*Work request*: Return the data below unaltered, but strip out the pictures.

Dataset entries
————————

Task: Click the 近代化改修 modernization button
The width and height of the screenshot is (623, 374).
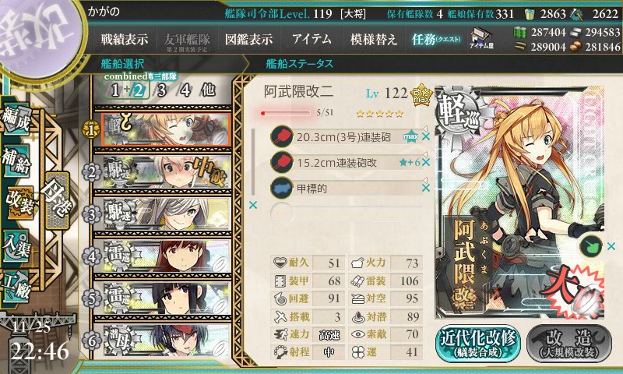Action: [478, 343]
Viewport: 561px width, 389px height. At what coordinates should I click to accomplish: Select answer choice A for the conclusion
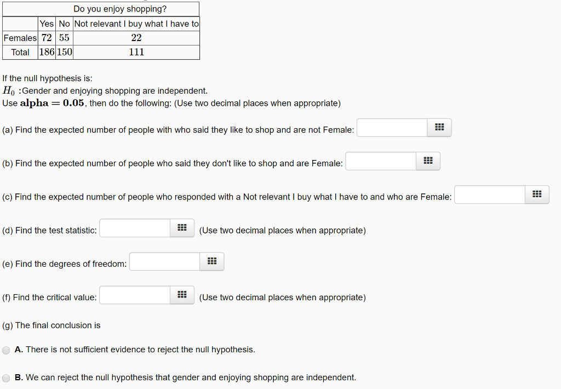click(6, 350)
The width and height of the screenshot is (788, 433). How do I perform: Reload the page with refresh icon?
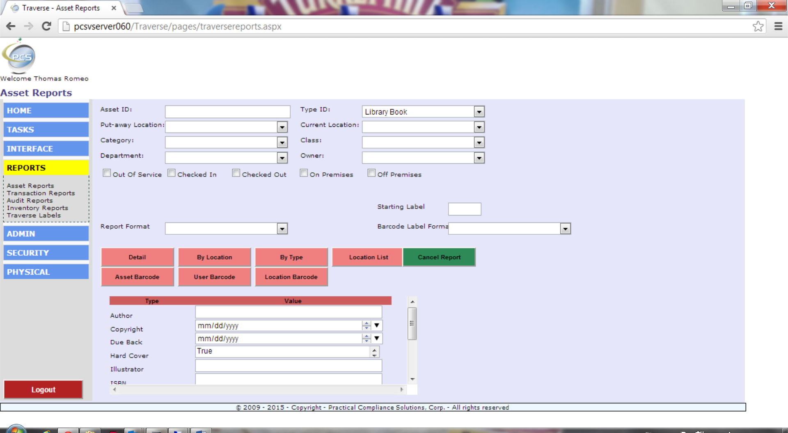pos(46,26)
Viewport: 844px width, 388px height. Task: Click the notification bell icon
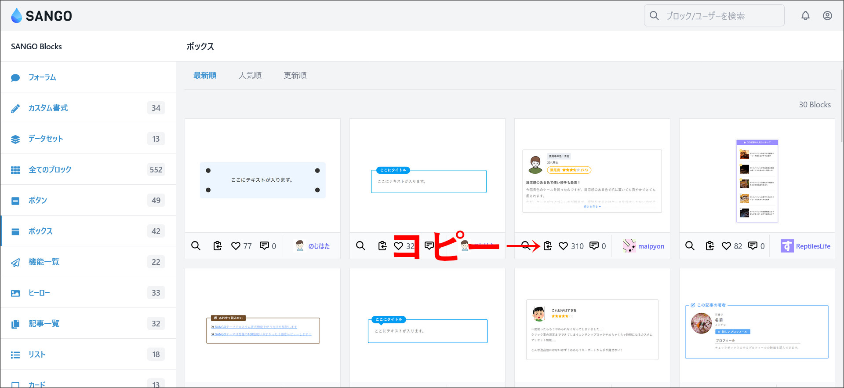(805, 16)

————————

*Written solution*:
Task: Click the 近代化改修 modernization button
The width and height of the screenshot is (623, 374).
Action: [478, 343]
Viewport: 561px width, 389px height. At what coordinates should I click to accomplish: Select answer choice A for the conclusion
click(6, 350)
The width and height of the screenshot is (788, 433). How do I perform: Reload the page with refresh icon?
pos(46,26)
Viewport: 844px width, 388px height. Task: Click the notification bell icon
(805, 16)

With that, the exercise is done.